(Collected data)

==================================================

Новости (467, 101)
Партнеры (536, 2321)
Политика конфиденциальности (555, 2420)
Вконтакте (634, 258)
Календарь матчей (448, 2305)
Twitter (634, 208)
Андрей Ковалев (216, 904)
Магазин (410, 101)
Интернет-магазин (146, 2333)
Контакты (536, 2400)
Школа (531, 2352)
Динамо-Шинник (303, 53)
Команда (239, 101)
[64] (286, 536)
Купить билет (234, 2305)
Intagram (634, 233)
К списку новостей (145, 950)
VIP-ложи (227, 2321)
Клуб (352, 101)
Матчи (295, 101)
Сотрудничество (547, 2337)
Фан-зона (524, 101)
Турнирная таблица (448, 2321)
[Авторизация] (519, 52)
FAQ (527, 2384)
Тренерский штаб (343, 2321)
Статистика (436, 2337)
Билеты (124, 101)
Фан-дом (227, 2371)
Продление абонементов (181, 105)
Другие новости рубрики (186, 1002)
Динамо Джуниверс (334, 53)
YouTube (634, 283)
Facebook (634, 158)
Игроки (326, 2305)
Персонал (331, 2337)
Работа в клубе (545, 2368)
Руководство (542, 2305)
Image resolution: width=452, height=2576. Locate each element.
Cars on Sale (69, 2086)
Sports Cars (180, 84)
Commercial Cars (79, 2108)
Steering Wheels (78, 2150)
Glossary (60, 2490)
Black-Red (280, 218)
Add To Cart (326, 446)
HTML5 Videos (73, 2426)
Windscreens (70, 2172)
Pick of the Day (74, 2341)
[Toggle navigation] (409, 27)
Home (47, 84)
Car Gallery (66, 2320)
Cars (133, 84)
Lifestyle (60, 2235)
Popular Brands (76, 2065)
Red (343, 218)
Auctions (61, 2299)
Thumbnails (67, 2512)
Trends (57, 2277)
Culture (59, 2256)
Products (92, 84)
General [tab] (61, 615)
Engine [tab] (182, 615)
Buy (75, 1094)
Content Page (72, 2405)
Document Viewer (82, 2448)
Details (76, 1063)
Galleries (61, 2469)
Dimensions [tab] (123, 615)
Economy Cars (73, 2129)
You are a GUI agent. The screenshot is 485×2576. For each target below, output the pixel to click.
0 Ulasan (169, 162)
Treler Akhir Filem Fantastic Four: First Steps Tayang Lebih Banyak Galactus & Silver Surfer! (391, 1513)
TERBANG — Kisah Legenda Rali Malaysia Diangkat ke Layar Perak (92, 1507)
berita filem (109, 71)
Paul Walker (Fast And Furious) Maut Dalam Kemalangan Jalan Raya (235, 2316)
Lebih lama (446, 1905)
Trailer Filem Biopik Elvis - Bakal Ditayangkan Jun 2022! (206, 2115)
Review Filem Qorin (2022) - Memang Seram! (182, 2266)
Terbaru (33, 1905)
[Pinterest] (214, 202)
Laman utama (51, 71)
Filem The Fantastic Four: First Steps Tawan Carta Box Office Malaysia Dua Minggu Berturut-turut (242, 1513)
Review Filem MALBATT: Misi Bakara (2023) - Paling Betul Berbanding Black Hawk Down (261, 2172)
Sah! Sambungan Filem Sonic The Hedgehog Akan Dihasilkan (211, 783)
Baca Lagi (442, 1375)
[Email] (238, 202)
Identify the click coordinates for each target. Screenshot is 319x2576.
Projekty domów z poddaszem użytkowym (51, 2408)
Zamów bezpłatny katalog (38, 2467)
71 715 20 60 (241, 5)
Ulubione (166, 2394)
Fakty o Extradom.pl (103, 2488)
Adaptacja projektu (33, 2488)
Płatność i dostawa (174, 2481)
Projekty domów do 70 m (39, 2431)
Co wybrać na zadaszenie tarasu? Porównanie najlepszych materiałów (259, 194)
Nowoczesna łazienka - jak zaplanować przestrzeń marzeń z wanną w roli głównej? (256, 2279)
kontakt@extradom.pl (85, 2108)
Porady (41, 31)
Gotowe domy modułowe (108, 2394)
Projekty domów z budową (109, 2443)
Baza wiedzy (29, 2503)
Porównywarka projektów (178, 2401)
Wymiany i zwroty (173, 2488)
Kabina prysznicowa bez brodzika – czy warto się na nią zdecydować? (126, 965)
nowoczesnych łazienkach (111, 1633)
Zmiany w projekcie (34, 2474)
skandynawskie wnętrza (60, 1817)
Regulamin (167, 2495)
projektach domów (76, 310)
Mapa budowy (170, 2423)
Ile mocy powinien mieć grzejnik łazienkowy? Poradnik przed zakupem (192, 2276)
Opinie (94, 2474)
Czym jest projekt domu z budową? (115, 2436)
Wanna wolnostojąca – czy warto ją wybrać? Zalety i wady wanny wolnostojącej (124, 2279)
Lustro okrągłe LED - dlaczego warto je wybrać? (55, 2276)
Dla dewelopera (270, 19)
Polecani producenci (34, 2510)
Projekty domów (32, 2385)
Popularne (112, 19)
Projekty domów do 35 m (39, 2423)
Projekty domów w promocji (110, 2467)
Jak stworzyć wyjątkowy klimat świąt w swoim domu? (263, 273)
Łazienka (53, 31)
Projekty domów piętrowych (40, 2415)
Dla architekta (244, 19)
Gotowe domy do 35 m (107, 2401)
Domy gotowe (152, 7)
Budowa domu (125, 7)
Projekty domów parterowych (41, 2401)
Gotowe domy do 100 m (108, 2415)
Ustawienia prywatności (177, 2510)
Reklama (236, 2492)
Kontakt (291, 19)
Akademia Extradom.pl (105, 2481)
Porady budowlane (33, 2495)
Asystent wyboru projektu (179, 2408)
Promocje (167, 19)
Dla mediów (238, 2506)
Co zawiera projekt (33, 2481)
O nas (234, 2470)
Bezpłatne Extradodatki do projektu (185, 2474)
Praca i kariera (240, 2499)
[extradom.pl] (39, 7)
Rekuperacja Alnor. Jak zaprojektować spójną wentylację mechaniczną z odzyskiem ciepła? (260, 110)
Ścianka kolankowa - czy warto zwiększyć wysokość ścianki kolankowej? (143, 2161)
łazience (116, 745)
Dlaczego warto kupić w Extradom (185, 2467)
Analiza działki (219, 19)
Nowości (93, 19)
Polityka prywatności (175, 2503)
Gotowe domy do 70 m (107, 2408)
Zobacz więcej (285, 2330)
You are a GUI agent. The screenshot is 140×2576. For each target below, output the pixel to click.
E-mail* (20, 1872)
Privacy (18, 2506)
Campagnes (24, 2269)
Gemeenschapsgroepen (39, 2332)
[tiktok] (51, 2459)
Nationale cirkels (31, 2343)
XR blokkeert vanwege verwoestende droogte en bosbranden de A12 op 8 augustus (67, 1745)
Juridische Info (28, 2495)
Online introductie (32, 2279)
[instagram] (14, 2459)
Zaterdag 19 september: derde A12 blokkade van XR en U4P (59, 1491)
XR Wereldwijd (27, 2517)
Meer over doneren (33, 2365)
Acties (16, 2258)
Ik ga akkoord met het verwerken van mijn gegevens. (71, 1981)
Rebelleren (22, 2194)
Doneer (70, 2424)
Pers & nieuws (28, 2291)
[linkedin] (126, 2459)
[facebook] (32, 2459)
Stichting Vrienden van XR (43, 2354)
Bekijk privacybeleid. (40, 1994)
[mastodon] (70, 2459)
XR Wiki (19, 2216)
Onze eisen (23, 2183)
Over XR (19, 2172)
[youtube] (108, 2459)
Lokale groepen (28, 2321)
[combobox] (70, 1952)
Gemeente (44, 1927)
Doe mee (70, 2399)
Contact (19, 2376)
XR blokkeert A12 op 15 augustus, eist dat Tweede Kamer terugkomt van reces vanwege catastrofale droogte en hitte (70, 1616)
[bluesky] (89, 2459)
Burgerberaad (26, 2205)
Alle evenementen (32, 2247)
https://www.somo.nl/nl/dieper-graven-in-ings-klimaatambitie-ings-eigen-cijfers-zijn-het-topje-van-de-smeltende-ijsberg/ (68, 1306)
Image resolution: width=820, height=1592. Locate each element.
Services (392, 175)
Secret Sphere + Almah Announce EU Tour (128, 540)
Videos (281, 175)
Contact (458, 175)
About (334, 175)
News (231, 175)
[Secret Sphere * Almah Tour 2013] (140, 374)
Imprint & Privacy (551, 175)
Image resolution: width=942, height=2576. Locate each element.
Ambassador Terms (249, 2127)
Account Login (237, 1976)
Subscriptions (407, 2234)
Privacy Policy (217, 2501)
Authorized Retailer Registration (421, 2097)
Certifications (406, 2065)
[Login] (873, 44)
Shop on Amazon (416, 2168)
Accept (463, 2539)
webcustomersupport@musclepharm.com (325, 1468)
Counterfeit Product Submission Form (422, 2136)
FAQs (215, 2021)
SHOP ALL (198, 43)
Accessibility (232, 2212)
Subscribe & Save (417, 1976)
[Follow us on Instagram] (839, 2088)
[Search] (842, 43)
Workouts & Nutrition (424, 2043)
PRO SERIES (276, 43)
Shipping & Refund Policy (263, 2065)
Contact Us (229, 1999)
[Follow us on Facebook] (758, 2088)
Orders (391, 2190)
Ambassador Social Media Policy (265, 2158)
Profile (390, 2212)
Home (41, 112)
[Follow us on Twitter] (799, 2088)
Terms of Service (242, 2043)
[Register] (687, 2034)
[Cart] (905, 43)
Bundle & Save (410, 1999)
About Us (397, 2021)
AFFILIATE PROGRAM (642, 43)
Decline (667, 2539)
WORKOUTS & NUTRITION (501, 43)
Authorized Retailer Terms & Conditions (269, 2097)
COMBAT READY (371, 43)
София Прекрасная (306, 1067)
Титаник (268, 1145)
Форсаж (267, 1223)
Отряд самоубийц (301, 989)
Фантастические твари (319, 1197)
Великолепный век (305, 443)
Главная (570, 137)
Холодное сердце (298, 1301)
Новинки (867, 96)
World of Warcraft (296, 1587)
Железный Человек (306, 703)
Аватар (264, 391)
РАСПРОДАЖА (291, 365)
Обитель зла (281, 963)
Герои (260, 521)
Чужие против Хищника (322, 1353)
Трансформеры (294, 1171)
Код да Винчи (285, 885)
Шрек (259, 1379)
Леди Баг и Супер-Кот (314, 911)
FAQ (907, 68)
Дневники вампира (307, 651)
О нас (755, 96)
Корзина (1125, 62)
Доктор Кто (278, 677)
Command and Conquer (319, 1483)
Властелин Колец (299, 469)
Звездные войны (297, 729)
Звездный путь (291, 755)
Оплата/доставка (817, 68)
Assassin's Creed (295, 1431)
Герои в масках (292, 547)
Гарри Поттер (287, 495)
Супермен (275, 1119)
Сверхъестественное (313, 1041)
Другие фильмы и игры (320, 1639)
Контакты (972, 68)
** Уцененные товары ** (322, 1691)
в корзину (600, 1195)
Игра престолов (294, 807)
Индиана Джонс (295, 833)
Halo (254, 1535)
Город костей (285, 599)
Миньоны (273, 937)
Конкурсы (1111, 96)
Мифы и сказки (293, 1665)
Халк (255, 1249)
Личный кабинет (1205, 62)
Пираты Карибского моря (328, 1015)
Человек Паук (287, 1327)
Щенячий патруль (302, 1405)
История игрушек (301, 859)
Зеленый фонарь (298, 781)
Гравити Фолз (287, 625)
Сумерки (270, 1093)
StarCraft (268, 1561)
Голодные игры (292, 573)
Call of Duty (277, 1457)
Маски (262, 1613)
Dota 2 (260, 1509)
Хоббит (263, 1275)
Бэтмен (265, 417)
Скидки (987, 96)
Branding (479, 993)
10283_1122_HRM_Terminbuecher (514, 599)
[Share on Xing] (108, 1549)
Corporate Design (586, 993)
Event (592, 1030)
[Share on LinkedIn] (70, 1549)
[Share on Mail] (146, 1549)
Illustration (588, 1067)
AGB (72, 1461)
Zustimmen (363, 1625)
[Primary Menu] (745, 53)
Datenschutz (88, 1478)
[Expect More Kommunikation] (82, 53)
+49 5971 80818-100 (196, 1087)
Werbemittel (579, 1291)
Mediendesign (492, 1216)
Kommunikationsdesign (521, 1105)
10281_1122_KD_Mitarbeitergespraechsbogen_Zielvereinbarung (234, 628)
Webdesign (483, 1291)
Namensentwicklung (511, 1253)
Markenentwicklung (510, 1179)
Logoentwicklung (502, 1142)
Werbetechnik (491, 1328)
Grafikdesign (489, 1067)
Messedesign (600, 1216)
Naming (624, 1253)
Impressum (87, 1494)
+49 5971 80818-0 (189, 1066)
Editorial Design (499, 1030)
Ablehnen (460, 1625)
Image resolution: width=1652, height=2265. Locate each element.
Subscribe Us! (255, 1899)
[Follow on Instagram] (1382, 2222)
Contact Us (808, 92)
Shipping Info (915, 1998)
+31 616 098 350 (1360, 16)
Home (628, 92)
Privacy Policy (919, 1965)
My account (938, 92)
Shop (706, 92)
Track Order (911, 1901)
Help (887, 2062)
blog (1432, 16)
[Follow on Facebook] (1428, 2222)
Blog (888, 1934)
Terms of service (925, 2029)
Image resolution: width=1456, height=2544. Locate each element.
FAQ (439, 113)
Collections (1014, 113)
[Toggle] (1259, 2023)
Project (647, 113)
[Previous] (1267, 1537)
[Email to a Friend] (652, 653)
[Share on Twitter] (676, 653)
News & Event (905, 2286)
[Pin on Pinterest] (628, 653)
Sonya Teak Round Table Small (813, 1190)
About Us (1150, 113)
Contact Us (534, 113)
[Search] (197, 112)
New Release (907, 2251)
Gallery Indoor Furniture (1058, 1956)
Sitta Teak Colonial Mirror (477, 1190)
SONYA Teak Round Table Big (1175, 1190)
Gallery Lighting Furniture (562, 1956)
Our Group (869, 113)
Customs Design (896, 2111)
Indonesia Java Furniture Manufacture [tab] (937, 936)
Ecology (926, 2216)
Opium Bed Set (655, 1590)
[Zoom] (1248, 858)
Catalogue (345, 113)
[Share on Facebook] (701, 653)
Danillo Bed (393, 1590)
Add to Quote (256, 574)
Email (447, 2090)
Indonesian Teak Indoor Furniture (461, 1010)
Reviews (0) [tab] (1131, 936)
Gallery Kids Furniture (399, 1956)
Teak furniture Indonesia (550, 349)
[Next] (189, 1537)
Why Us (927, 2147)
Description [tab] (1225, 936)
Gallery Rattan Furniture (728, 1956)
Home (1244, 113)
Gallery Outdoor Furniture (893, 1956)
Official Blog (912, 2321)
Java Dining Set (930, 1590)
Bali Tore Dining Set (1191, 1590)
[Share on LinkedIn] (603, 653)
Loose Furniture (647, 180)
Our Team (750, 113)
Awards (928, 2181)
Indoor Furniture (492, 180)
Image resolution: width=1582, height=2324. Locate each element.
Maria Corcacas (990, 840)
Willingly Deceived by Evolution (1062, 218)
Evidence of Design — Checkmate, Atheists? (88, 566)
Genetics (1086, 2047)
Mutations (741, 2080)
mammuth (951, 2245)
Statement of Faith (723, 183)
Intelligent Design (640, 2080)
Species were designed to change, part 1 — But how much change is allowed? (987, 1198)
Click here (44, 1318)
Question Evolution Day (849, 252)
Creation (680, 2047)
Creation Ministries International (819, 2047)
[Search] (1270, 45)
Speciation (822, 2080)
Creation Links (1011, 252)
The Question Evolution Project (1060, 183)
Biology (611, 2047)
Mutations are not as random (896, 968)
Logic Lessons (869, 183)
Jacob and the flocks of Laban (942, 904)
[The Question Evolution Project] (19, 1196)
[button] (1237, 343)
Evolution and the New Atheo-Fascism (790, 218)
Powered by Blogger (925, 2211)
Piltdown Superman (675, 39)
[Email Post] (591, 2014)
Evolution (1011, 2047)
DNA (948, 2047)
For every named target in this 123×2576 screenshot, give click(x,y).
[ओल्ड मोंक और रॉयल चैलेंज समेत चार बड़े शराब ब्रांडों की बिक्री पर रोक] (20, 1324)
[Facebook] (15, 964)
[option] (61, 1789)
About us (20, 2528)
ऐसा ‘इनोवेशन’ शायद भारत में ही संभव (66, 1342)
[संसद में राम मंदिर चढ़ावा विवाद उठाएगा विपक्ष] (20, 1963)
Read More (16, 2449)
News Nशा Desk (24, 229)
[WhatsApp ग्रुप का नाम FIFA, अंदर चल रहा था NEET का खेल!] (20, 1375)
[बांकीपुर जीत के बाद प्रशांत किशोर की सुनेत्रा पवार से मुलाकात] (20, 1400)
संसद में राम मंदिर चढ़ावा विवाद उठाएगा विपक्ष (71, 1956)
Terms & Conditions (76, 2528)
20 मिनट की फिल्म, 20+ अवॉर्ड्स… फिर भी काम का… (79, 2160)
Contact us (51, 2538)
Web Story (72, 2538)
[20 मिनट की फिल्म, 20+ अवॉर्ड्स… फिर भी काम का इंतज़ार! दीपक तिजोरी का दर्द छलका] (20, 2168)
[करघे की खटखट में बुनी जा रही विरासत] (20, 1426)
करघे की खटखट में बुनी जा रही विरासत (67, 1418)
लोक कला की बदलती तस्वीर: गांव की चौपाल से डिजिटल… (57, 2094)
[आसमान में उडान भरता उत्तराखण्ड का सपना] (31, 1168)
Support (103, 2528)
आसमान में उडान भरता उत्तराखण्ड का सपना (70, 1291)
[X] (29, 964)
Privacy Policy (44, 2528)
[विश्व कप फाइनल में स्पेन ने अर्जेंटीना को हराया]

==================================================

Please restate only the opening stretch of the records above: every line from the first through the one containing "HTML5 Videos (73, 2426)", exactly as written.

» ANSWER BOX:
Новости (467, 101)
Партнеры (536, 2321)
Политика конфиденциальности (555, 2420)
Вконтакте (634, 258)
Календарь матчей (448, 2305)
Twitter (634, 208)
Андрей Ковалев (216, 904)
Магазин (410, 101)
Интернет-магазин (146, 2333)
Контакты (536, 2400)
Школа (531, 2352)
Динамо-Шинник (303, 53)
Команда (239, 101)
[64] (286, 536)
Купить билет (234, 2305)
Intagram (634, 233)
К списку новостей (145, 950)
VIP-ложи (227, 2321)
Клуб (352, 101)
Матчи (295, 101)
Сотрудничество (547, 2337)
Фан-зона (524, 101)
Турнирная таблица (448, 2321)
[Авторизация] (519, 52)
FAQ (527, 2384)
Тренерский штаб (343, 2321)
Статистика (436, 2337)
Билеты (124, 101)
Фан-дом (227, 2371)
Продление абонементов (181, 105)
Другие новости рубрики (186, 1002)
Динамо Джуниверс (334, 53)
YouTube (634, 283)
Facebook (634, 158)
Игроки (326, 2305)
Персонал (331, 2337)
Работа в клубе (545, 2368)
Руководство (542, 2305)
Image resolution: width=452, height=2576. Locate each element.
Cars on Sale (69, 2086)
Sports Cars (180, 84)
Commercial Cars (79, 2108)
Steering Wheels (78, 2150)
Glossary (60, 2490)
Black-Red (280, 218)
Add To Cart (326, 446)
HTML5 Videos (73, 2426)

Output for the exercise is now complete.